Store data intelligently. Hot data in standard tier, cold data in cheaper tiers.

// Automatically tiered based on access patterns
const s3 = new AWS.S3();
const params = {
  Bucket: 'my-bucket',
  Key: 'data.json',
  Body: JSON.stringify(data),
  StorageClass: 'INTELLIGENT_TIERING'
};

await s3.putObject(params).promise();

// S3 automatically moves data:
// - Frequent access tier: $0.023 per GB
// - Infrequent access tier: $0.0125 per GB (30 days)
// - Archive access tier: $0.004 per GB (90 days)
// - Deep archive: $0.00099 per GB (180 days)

Enable intelligent tiering on all S3 buckets. It auto-tiers based on access patterns and saves 30-50% on storage costs.

Cost Anomaly Detection and Alerting

Alert when costs spike. Don't discover problems in hindsight.

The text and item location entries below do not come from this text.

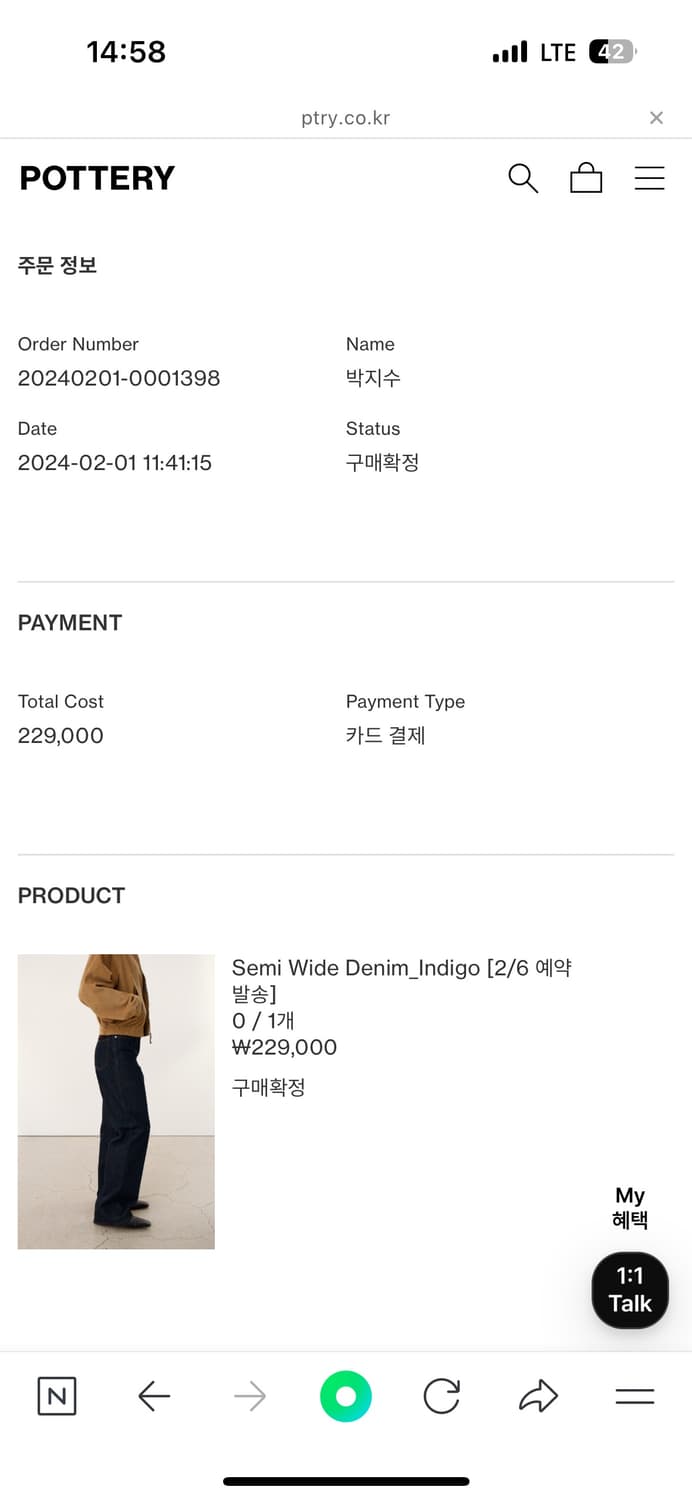This screenshot has width=692, height=1500.
Task: Tap the Naver N home icon
Action: [57, 1396]
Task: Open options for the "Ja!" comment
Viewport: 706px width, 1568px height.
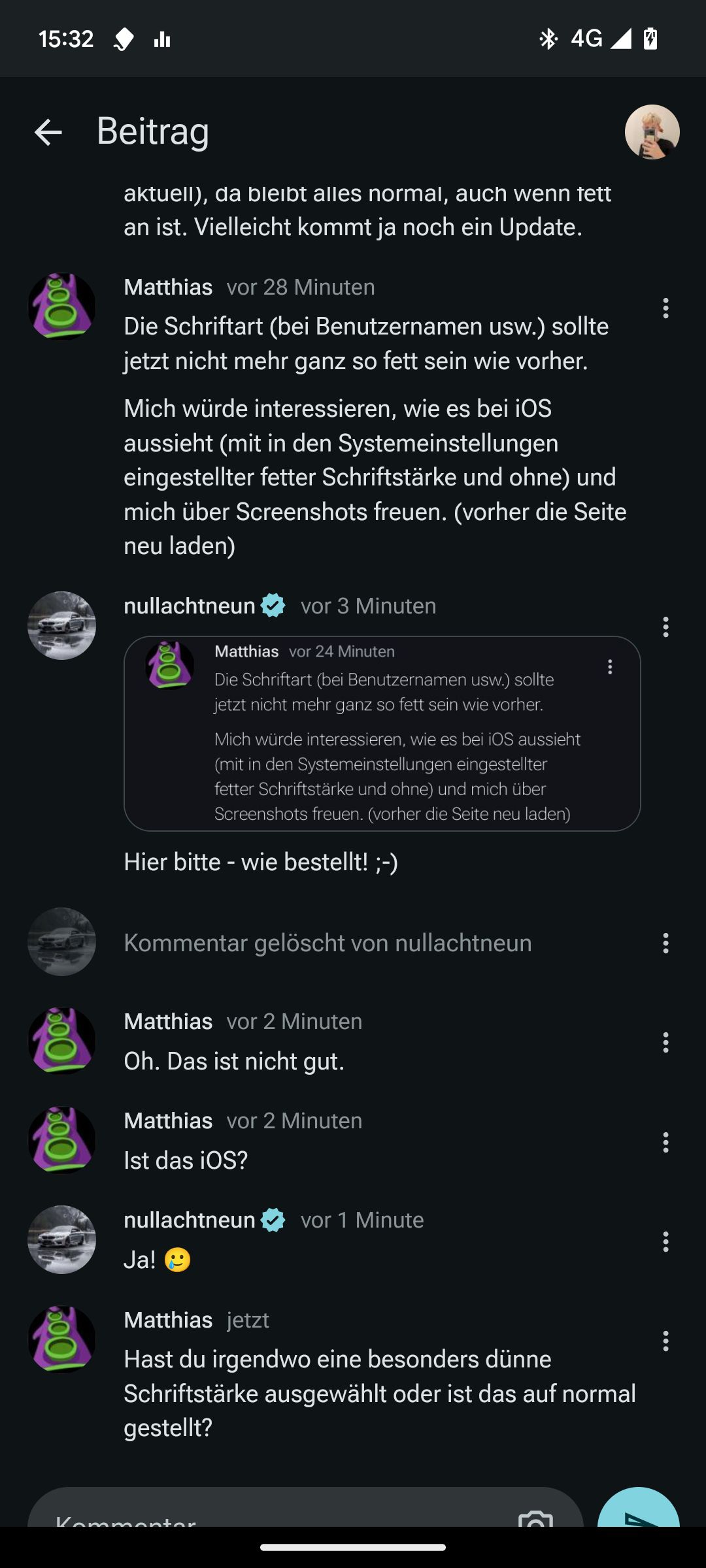Action: (665, 1241)
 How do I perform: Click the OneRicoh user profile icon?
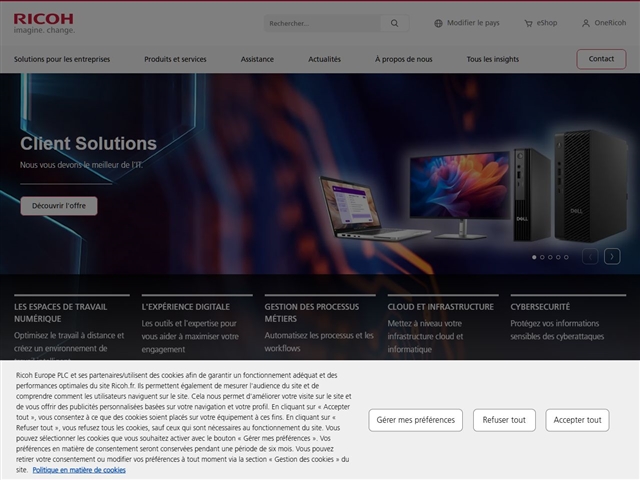point(586,23)
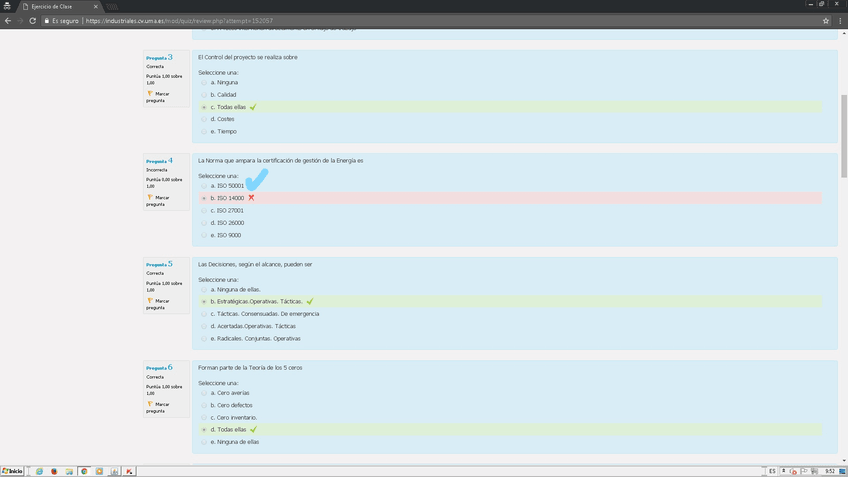Viewport: 848px width, 477px height.
Task: Click the flag icon for Pregunta 4
Action: tap(150, 198)
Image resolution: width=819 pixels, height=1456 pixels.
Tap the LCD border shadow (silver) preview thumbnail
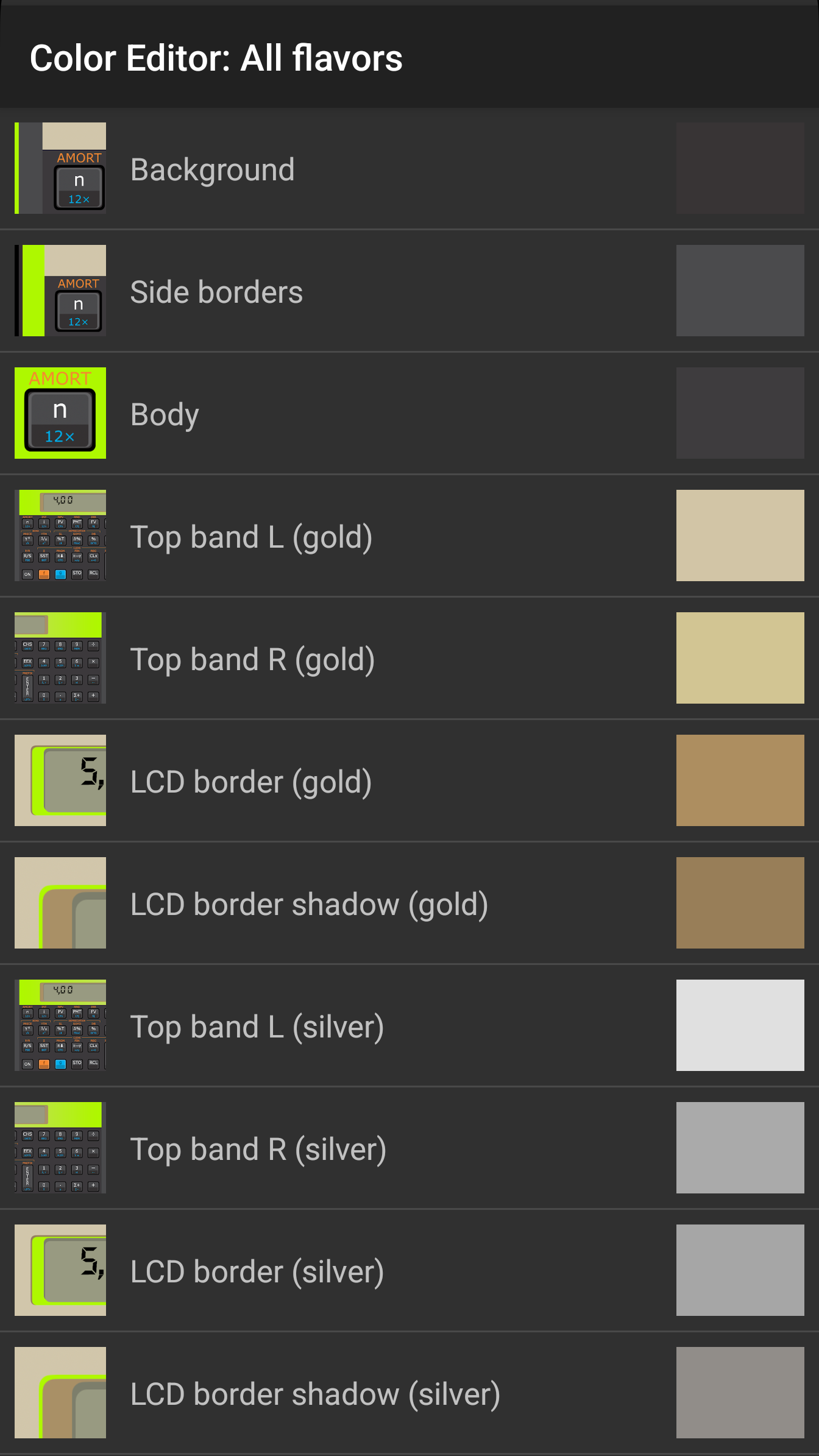(60, 1393)
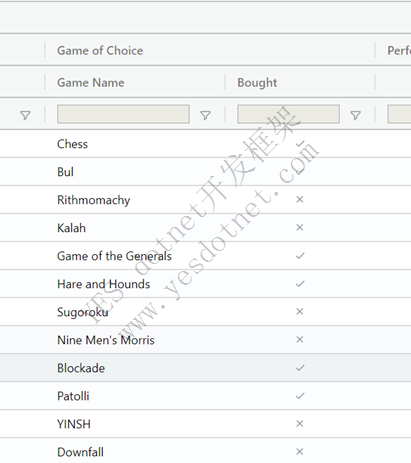Toggle the Bought cross for Rithmomachy
411x463 pixels.
tap(300, 199)
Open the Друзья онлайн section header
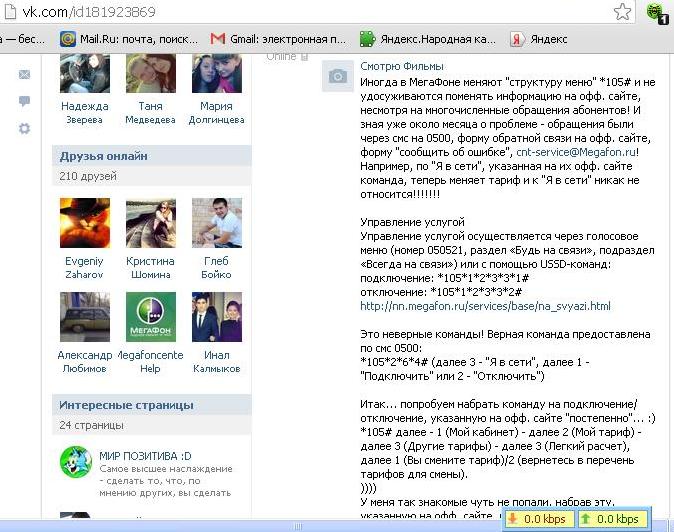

class CostAnomalyDetector {
  async detectAnomalies() {
    // Get daily costs for last 30 days
    const costs = await db.costs.dailySum(last30Days());

    // Calculate mean and std deviation
    const mean = mean(costs);
    const stdDev = standardDeviation(costs);
    const today = costs[costs.length - 1];

    // Flag if today is &gt; 2 std devs above mean
    if (today &gt; mean + (2 * stdDev)) {
      await sendAlert({
        type: 'COST_ANOMALY',
        todaysCost: today,
        expectedCost: mean,
        deviation: Math.round((today - mean) / mean * 100)
      });
    }
  }
}

// Run daily
scheduler.every('1 day', async () => {
  const detector = new CostAnomalyDetector();
  await detector.detectAnomalies();
});

Anomaly detection catches runaway costs early. A cost spike detected after 1 day instead of 30 days saves thousands.

Unit Economics Dashboard

Track unit economics at the business level.

// Dashboard query
async function unitEconomics() {
  const revenue = await db.revenue.sumByMonth(currentMonth());
  const costs = await db.costs.sumByMonth(currentMonth());
  const activeUsers = await db.users.countActive(currentMonth());

  return {
    revenue,
    costs,
    grossMargin: (revenue - costs) / revenue,
    costPerActiveUser: costs / activeUsers,
    revenuePerActiveUser: revenue / activeUsers,
    profitPerActiveUser: (revenue - costs) / activeUsers
  };
}

Share this dashboard with non-technical stakeholders. It's the single source of truth for business health.

Checklist

Log per-request costs to a cost tracking table
Tag all resources (AWS, GCP, Azure) by team, feature, customer
Calculate embedding, LLM, and database costs inline
Set hard and soft cost limits per user/tenant
Offload expensive operations to async jobs
Calculate caching ROI before caching
Review capacity monthly; downsize under-utilized instances
Use spot instances for batch AI workloads (70% savings)
Enable S3 intelligent tiering (30-50% savings)
Set up cost anomaly detection and daily alerts
Build unit economics dashboard; review weekly

Conclusion

Cost engineering is as important as performance engineering. Build visibility at request granularity, set limits, right-size infrastructure, and use cheaper compute where possible. The difference between a sustainable AI product and a money-losing one is engineering discipline around costs.